Поставленные задачи
(a) Перед чем, согласно тексту «Быть иностранцем», боится ответственности иностранец и перед чем русский?
(b) Продолжите текст «Быть иностранцем», начав сразу после его последнего предложения.

Лев РОДНОВ
БЫТЬ ИНОСТРАНЦЕМ
Хорошо быть иностранцем в России!
Конкуренции — никакой; русские не любят себя, потому что они обожают чужое. При
этом сами-то иностранцы себя очень даже любят. Получается двойная любовь, причем
в одну сторону. Чего ж не ездить-то?! Катализатор самолюбию можно найти везде,
но в такой безмерности — только в России. Аборигены обожают все блестящее, они
доверчивы и по-детски наивны, им не дано отличить стеклярус от жемчуга,
блестящую образованность от светского лоска. Непреодолимо-соблазнительным
блеском отмечено в глазах русского все иностранное и сами иностранцы. Не каждый
«наш» отличит насыщенную речь иноземного профессора от бойкой трепотни
заурядного англоязычного хлыща. Незнаек чарует сама инородность.
Ах, если бы я был иностранцем! Этот
возглас сродни другому: «Ах, если б мне дали свободу!» У меня бы не спрашивали
пропуск и удостоверение личности на каждом шагу и у каждого турникета. Моим бы
словам верили, не испытывая хищного инстинкта: проверить, чтобы опровергнуть! Я
не тратил бы время жизни на доказательство банальностей. Мои успешность и
благополучие не раскрашивались бы завистью соседа в пожары красного флага. Ах,
Русь! Трёх-четырёх фраз на английском или немецком достаточно для того, чтобы
бабушка-пчёлка, торгующая на обочине яблочками с огорода, безвозмездно
улыбнулась и протянула гостинец от всего сердца: «Кушай, родимый!» Деньги не
нужны, если властвует сердце. Ах, если бы я был иностранцем! Моё сердце выросло
бы на русской грядке большим и здоровым.
Я не могу попросить о помощи на
русском языке — он для этого не годится. Иностранцу в России никогда не
придется оправдываться. Потому что в прошлом он был призван учить темноту нашу
немытую, а сегодня — умывать ее, поучая. Мне кажется, что в Конституцию страны
должна быть внесена соответствующая поправка, приравнивающая иностранца к лику
святых. Мой друг С. иностранец, он живет далеко, я задаю ему вопросы, на
которые он отвечает так, как я ответить не могу. Он любит Россию, он любит сюда
призжать, он трезвеет здесь от наших иллюзий и пьянеет от водки. Он нашел на
этой земле своё место и любит, любит его за то, что его самого здесь все любят,
едва ли не пресмыкаясь.
Иностранец — это воплощенный восторг
простодушного русского: он готов отдать ему всё. Именно — отдать! Даже
отдаться, если сэр возжелает. С наслаждением и сознанием правоты совершенного
поступка. Русскому любить себя в России очень трудно, поэтому гипнотически он
любит тех, кому это вполне удается. Иностранцы! «Наш» преклоняется перед ними,
как перед состоявшимся образцом, заискивает и заигрывает. Интересно устроено
чувство ответственности у каждой из сторон: иностранец боится ответственности
лишь перед самим собой, а русский боится ответственности перед чужим
впечалением. Под «ответственностью» в
данном случае наш человек всегда будет подразумевать театральное умение
«впечатлять» или «поражать воображение». Театр, переходящий в показуху,
показуха, переходящая в театр. Неистребимое стремление к показухе — вот ключ к
пониманию русской непредсказуемости, то есть, несамостоятельности.

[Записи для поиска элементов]

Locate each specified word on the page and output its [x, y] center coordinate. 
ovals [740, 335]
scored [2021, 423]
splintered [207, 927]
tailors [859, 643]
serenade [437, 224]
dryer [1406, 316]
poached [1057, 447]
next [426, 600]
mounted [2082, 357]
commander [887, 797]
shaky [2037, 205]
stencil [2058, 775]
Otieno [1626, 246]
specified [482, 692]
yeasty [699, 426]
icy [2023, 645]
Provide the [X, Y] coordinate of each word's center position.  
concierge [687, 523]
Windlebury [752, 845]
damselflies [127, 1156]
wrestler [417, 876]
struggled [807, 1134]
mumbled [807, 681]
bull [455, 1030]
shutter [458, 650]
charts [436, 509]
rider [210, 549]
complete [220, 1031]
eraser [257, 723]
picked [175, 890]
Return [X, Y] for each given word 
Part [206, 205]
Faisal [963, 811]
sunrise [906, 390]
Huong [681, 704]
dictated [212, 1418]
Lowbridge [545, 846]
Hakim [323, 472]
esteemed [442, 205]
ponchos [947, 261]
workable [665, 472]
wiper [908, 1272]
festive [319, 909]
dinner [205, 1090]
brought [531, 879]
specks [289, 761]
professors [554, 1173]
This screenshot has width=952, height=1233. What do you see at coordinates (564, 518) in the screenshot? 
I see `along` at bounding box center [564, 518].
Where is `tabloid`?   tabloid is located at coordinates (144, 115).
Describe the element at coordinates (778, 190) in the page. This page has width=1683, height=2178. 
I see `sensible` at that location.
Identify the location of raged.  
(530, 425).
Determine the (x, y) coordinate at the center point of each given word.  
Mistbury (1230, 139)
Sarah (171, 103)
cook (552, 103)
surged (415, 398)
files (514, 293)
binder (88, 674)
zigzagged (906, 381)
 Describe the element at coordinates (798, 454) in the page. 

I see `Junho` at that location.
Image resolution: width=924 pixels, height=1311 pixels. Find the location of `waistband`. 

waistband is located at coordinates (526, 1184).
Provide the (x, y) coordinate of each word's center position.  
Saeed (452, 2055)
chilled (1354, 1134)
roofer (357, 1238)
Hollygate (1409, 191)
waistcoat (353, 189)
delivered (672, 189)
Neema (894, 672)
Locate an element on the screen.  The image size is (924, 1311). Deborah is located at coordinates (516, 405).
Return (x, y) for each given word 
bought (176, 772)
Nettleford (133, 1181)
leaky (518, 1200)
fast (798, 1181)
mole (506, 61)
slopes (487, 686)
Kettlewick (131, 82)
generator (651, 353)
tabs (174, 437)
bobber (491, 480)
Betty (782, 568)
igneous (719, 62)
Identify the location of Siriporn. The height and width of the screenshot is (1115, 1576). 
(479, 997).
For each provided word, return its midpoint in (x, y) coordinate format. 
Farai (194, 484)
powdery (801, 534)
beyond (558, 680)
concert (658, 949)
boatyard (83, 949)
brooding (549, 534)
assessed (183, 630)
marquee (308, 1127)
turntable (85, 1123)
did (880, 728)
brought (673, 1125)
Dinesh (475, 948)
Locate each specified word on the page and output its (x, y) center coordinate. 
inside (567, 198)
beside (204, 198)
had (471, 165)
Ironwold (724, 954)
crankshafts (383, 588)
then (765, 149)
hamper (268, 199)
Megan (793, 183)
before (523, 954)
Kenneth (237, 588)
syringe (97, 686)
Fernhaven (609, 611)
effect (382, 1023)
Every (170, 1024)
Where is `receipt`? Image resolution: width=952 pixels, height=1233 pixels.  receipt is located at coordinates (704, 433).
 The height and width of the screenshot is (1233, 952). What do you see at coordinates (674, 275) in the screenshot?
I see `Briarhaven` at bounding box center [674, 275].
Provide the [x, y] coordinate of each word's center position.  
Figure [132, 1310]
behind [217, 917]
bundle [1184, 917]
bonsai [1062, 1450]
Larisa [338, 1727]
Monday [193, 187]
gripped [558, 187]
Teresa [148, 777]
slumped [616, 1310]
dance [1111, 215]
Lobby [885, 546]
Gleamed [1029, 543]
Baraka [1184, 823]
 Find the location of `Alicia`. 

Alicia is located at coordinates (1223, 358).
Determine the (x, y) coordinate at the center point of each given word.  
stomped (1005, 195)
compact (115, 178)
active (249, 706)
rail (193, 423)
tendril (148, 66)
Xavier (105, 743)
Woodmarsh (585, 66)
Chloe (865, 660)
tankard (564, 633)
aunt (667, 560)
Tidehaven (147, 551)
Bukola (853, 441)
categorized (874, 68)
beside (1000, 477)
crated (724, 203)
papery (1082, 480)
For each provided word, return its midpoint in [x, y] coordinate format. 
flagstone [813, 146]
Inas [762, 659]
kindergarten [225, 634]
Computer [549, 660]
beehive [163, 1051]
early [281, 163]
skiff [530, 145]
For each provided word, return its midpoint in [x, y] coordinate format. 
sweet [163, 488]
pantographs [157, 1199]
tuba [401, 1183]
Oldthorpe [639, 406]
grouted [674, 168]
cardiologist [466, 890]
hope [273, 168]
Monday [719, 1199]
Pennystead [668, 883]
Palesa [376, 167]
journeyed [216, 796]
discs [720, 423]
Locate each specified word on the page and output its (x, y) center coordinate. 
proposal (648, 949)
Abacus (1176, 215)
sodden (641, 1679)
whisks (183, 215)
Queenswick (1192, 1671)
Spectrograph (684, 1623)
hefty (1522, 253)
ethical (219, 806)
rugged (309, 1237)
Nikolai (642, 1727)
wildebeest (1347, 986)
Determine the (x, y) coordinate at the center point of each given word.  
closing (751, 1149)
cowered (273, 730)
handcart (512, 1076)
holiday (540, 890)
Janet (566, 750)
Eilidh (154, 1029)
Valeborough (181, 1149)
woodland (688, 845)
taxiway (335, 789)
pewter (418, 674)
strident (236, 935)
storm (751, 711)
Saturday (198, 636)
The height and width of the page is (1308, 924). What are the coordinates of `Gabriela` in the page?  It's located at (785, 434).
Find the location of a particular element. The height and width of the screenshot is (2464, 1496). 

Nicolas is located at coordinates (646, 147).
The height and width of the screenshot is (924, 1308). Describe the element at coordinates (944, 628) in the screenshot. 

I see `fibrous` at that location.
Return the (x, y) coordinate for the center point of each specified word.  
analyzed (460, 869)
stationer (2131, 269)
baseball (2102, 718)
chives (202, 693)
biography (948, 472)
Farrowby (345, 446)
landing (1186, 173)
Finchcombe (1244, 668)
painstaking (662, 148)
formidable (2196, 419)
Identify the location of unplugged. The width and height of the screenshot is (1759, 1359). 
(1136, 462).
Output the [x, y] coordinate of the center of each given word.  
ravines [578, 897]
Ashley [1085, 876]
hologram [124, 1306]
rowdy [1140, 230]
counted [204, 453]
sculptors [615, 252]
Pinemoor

Ответы на задачи
(a) Иностранец боится ответственности лишь перед самим собой, а русский боится ответственности перед чужим впечатлением.

(b)
Стремление быть лучшим — это реальный
путь развития, а убедить другого, что ты лучший — искусство. Русская жизнь —
колесо. Колесо жизни, где ровно половина обода — смерть. Мы ложимся под этот
обод, а иностранцы лишь «крутятся» здесь; что для нас здесь невмочь, то им
аттракцион. Колесо! В любом месте, в любом времени, в любом человеческом беге
начало и конец всегда вместе! Куда ни глянь, последние и первые — одно.
Подойдет, бывало, русская судьбинушка к замшелому своему колесу, повздыхает,
поохает, повернет его со скрипом едва-едва, да и спрашивать тут же поспешит:
«Видели! Видели, как крутится-то!»
У русской страны всего одна рука:
поочерёдно — рука дающая, и она же рука просящая.
А, может, всё дело в ином: иностранец
привык считать себя человеком сам, а русские человека ищут. Где угодно! В ком угодно! Лишь бы не в себе. Не оттого ли
самое далёкое кажется самым идеальным? Конечно, я, гражданин периферии, могу
эмигрировать, умереть в одном языке и родиться в другом, дважды сделаться
поддельным иностранцем, и дважды самозванцем — уехать и вновь приехать. Но даже
в этом случае со мной будут считаться в России особым образом, если и не на
таможне, то хотя бы уж в пивной!
Обратимся к нюансу важному и тонкому:
новая жизнь у русского не получается хронически, поэтому он, как язычник,
надеется на путь более простой и доступный — на жизнь иную. Ее ведь не придется строить: ее всегда подадут в готовом
рассказе, в чужих учебных картинках, даже в облике откровенного обмана она
будет принята с пониманием и благодарностью. Стеклярус прекрасен! Русская
инверсия — принимать черное за белое, низость за высоту, ограниченность за
свободу воли — это настоящее чудо, его не понять людям, привыкшим к
однозначности; надо самому стать «перевёртышем», и, вращаясь в коллективном
самообмане нации, постепенно постигать размеры и силу эволюционной ловушки. В
этом совместном верчении и рождается то гипнотическое нечто, которое в мире
называют «русской загадкой». Двойной собственный минус, образующий питательный
плюс для любого недрачливого чужака.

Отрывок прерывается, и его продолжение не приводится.